“In John McCarthy’s arresting debut, the middle of America reveals itself to be a belly full of opportunities and frustrations.” —Adrian Matejka, author of The Big Smoke
In John McCarthy’s debut poetry collection, lifetimes are spent traveling in pickup trucks across the Midwest, exploring spaces between love and its imperfect manifestations. Ghost County drives blue-collar back roads and guides readers through personal meditations about heritage, loss, and the desire to reimagine the past and future. Dateless baseball trophies, the world’s largest catsup bottle, and swivel set televisions illustrate a Midwest that is recognizable and echoes with its own poetry, affirming the traditions and experiences that bind this region to self and self to region.

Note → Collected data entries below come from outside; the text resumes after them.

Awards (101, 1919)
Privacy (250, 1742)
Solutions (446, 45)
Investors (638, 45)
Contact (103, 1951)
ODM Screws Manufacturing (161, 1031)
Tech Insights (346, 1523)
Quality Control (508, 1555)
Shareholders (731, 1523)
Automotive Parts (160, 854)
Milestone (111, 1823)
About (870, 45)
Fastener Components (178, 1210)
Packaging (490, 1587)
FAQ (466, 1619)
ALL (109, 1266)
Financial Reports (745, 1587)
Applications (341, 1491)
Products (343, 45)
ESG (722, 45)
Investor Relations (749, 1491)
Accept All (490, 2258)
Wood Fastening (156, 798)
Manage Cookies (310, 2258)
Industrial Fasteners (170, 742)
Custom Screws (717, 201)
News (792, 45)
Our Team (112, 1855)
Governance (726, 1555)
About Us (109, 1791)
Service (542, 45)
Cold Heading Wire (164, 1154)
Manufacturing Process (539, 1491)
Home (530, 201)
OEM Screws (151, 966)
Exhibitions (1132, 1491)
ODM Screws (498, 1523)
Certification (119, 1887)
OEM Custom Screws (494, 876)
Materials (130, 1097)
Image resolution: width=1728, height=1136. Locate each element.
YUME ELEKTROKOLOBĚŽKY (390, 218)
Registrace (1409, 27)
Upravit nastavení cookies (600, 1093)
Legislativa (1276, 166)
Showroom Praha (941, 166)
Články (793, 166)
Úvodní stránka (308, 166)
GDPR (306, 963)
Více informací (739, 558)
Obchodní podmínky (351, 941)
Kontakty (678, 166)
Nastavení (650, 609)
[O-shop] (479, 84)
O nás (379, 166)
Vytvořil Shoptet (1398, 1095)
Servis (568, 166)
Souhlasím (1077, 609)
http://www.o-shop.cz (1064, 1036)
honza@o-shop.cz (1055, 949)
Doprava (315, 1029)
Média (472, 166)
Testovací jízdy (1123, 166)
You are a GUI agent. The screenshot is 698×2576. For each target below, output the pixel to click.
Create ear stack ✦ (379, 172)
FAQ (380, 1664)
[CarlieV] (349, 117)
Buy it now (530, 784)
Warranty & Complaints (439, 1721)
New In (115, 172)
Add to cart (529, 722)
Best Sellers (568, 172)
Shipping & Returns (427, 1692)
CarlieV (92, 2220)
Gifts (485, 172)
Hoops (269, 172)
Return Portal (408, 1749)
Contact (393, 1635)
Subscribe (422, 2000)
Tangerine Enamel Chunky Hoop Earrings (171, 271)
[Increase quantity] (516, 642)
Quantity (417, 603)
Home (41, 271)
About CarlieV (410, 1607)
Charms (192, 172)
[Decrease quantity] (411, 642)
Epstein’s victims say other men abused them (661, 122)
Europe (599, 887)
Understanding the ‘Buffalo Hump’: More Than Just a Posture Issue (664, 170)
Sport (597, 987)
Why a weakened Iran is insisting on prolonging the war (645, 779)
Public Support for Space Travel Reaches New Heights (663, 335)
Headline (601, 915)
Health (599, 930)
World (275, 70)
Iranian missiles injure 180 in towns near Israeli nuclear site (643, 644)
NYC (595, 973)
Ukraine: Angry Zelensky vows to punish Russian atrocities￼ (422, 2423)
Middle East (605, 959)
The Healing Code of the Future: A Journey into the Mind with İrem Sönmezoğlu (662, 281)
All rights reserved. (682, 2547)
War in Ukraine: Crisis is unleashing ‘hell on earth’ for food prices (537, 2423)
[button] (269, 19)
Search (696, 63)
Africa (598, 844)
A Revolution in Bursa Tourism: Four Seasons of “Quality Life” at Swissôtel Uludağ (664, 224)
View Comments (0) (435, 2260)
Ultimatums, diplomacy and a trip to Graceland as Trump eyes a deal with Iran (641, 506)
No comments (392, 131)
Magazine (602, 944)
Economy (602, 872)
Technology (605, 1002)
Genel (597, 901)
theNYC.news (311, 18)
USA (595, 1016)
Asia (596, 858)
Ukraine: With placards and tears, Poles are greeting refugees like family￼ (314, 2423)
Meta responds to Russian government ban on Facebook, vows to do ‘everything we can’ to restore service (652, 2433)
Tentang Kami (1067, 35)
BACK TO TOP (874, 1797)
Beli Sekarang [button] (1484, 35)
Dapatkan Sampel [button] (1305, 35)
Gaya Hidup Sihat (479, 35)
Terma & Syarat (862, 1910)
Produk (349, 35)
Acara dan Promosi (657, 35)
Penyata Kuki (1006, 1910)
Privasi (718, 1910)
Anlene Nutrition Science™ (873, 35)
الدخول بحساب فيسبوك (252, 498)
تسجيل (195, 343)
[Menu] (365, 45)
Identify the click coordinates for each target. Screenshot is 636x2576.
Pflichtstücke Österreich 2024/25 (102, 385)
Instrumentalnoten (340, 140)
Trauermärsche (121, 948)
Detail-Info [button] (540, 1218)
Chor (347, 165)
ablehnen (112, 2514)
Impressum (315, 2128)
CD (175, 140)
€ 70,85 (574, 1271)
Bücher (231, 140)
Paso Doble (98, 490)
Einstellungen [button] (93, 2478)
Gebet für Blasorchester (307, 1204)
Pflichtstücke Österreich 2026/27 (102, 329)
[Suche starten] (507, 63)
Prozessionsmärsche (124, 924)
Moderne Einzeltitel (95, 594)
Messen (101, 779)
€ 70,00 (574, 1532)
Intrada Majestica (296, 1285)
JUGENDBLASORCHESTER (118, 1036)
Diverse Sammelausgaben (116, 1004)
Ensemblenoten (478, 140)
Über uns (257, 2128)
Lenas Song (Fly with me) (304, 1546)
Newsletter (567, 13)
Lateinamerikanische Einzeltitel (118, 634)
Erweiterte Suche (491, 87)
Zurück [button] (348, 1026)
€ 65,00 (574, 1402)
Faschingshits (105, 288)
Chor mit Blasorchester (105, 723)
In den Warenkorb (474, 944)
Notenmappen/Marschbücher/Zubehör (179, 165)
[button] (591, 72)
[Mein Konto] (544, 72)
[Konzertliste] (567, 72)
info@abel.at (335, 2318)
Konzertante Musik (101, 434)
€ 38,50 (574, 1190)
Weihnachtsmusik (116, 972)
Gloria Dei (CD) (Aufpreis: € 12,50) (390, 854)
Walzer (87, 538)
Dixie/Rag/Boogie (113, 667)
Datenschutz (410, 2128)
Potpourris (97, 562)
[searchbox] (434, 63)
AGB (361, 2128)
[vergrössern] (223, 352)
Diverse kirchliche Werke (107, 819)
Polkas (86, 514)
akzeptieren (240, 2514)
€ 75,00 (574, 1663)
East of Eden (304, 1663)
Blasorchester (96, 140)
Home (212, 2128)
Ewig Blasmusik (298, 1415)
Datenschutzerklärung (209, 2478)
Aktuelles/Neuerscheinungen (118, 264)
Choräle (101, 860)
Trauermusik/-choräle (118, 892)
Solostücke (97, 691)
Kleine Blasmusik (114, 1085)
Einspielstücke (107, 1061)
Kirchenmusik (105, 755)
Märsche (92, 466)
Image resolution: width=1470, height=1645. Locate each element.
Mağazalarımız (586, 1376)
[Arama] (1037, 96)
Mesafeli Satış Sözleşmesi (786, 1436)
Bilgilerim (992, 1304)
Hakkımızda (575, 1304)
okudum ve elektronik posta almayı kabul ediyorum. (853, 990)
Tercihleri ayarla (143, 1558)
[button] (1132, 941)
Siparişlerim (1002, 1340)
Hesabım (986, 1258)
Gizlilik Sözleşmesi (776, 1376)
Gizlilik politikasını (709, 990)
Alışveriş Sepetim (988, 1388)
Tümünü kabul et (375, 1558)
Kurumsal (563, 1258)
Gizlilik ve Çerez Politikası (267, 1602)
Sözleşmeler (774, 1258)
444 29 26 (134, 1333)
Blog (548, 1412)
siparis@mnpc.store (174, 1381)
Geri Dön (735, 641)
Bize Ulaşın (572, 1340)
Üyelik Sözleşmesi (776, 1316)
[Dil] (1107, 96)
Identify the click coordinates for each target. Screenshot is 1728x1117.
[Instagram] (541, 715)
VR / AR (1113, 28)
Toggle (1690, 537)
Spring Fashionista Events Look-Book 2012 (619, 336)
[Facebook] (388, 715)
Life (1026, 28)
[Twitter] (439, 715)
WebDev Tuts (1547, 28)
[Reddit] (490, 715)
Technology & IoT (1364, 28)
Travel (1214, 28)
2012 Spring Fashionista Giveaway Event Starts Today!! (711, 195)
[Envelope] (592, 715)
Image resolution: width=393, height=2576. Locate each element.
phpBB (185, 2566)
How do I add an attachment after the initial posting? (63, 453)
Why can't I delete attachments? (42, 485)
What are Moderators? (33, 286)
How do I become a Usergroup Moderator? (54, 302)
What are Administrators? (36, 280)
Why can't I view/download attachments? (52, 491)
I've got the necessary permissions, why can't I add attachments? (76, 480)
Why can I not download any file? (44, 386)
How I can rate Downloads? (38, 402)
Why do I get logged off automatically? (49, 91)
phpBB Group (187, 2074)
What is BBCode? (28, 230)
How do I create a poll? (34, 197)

“Ghost County…is a book that never stops opening up.” —Adam Clay, author of Stranger and Hotel Lobby at the Edge of the World
“[I]n these gritty poems, McCarthy exposes a grimmer reality tainted by drugs, alcohol, poverty, and violence. [T]his is a hardscrabble life where time stretches past into future, back into the past, and all seems predetermined to remain the same. McCarthy’s poems pay close attention to a darker middle life, and they do not flinch.” —Sandy Longhorn, author of The Alchemy of My Mortal Form
“The poems in Ghost County marvelously articulate the strange, fluctuating space between the real and the imagined…Impassioned and insightful, this is a book that travels between those very real places not found on any map: memory, disappointment, and hope.” —Charlotte Pence, author of Many Small Fires and The Branches, the Axe, the Missing
“The way [McCarthy] imagines and executes these lyric Midwestern narratives renders the place both familiar and strange, humdrum and ethereal. McCarthy has the craft and vision of someone who’s been at this for a very long time.” —Chad Simpson, author of Tell Everyone I Said Hi
I had a chance to buy this book at AWP, when I visited the Midwestern Gothic table. The poet was there, and one of the MG editors tried to sell it, saying, "I think he's a really great poet." Still, I was reluctant, and decided to spend my money on other books at other booths. When I saw John McCarthy read from the book the following day, passionately shouting out the lines like curses, I knew what a stupid decision I'd made. This collection examines what it means to live on the edge of Midwestern life. No matter how flat the landscape McCarthy describes, the speaker in each poem teeters on the edge of a cliff. Not sure at times about going on, and at other times unable to stop. He zooms through Indiana, Illinois, Kansas, and flat expanses in between in eighteen poems title Pickup Truck, as he explains to the reader: "All we can do is have ideas about not / having ideas about hope." At the end of the journey, he turns key and "listen[s] to the cooling / engine click its tongue." It's bleak at times, but rustbelt small towns, populated trailer parks and rusting pickups and desperate youth, aren't meant to be beautiful. However, there is this element of aliveness that strings its way through the entire book. Broken and downtrodden as it may be, the Midwest still remains strong. And the hardiness of its people shows in this collection as well. It's like the speaker in "The Weight of Dirt and Rust" says as he stares across the street at a shitty little shed of a bar: "I realize that I am young and lucky."